Cross-defendant contends that the default judgment was based on the alleged lack of a contractor's license and that the trial court erred in issuing the default judgment because they entered into the contract with a licensed contractor. Although it is unclear whether the trial court based the default judgment on the alleged lack of a contractor's license, to the extent it did, the trial court erred.

Section 7031, subdivision (a) provides that an unlicensed contractor may not bring an action to recover on a construction contract, and subdivision (b) provides that a person who utilizes the services of an unlicensed contractor may bring an action to recover all compensation paid to the unlicensed contractor.

Section 7031 provides in pertinent part, "(a) [N]o person engaged in the business or acting in the capacity of a contractor, may bring or maintain any action, or recover in law or equity in any action, in any court of this state for the collection of compensation for the performance of any act or contract where a license is required by this chapter without alleging that he or she was a duly licensed contractor at all times during the performance of that act or contract, regardless of the merits of the cause of action brought by the person, except that this prohibition shall not apply to contractors who are each individually licensed under this chapter but who fail to comply with Section 7029. [¶] (b) [A] person who utilizes the services of an unlicensed contractor may bring an action in any court of competent jurisdiction in this state to recover all compensation paid to the unlicensed contractor for performance of any act or contract."

Cross-complainants alleged that they entered into an agreement with "US Power," which they define as US Power Investment Inc. aka US Power Construction, Inc.
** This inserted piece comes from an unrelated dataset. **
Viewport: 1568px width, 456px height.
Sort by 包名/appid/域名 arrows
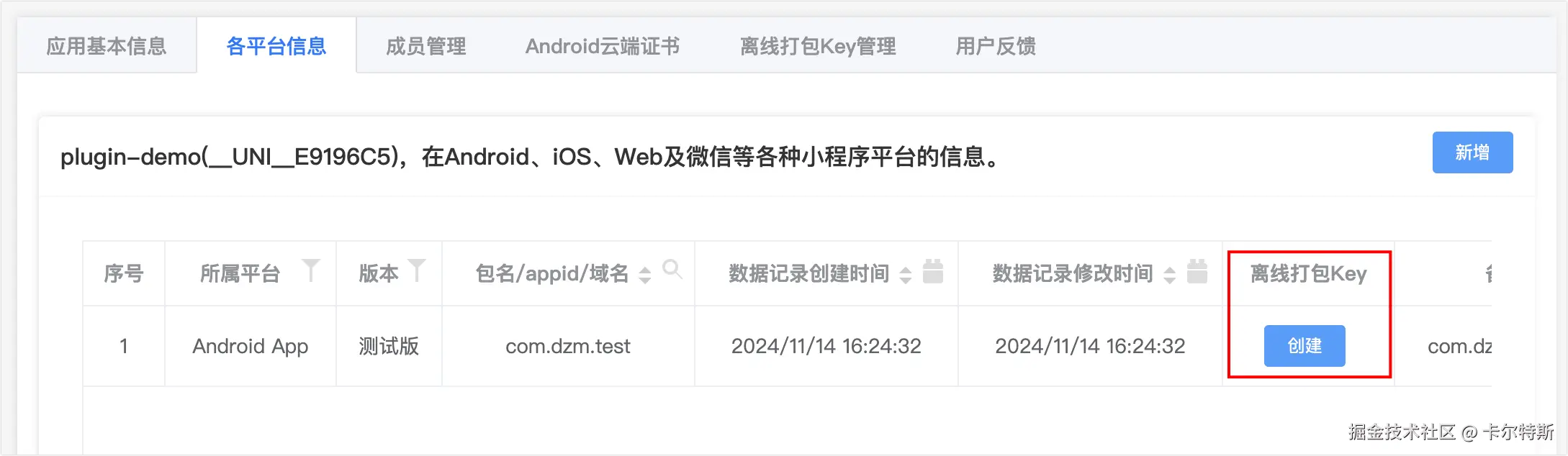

Cross-complainants attach a copy of the agreement to the cross-complaint, and it was purportedly executed by cross-complainant Sukamtoh and "US Power Construction, Inc." Cross-complainants state in their respondents' brief that, "in our case, Cross-Defendant US Power Investment, Inc. entered into the contract at issue with [cross-complainants] under the fictitious business name of 'US Power Construction, Inc. . . . and . . . US Power Investment, Inc. was never licensed under the name of US Power Construction, Inc.

It is undisputed that US Power Investment Inc. was a licensed contractor, and "US Power Construction Company" was a fictitious business name for US Power Investment Inc. Anyone regularly transacting business in California for profit under a fictitious business name must file and maintain a current fictitious business name statement (Bus. & Prof. Code, § 17910), and a licensed contractor may contract under its fictitious business name. "Use of a fictitious business name does not create a separate legal entity. . . . [A fictitious business name] '"is merely descriptive of the person or corporation who does business under some other name. Doing business under another name does not create an entity distinct from the person operating the business." [Citation.] The business name is a fiction, and so too is any implication that the business is a legal entity separate from its owner.' [Citations.]" (Pinkerton's, Inc. v. Superior Court (1996) 49 Cal.App.4th 1342, 1348.)

Section 7031, subdivision (a) "does not prohibit a contractor who is duly licensed and who contracts under another name from pursuing an action to collect for work done under the contract. [Citation.] " (Pioneer Construction, Inc. v. Global Investment Corp. (2011) 202 Cal.App.4th 161, 166, fn. 5.) "US Power Construction Company" was a name merely descriptive of "US Power Investment Inc." and it was not a separate entity. (Pinkerton's, Inc. v. Superior Court, supra, 49 Cal.App.4th at p. 1348.) Had the agreement been entered into by "US Power Construction Company," therefore, "US Power Construction, Inc." would not be in violation of section 7031.

Here, however, the contract was purportedly executed by "US Power Construction, Inc.," not "US Power Construction Company." Cross-complainants argue that use of the term "Inc." denotes the existence of a corporate business entity (Cal. Code Regs, tit. 2, § 21001, subd. (d)(1)(H)), and they "reasonably relied on the term 'Inc.' in believing that 'US Power Construction, Inc.' was a separate and incorporated legal entity . . . ." Cross-complainants also pleaded that US Power Construction, Inc. was a nonexistent entity. Cross-complainants, however, did not plead or provide evidence that they reasonably relied on the term "Inc." in believing that "US Power Construction, Inc." was a separate and incorporated legal entity . . . ."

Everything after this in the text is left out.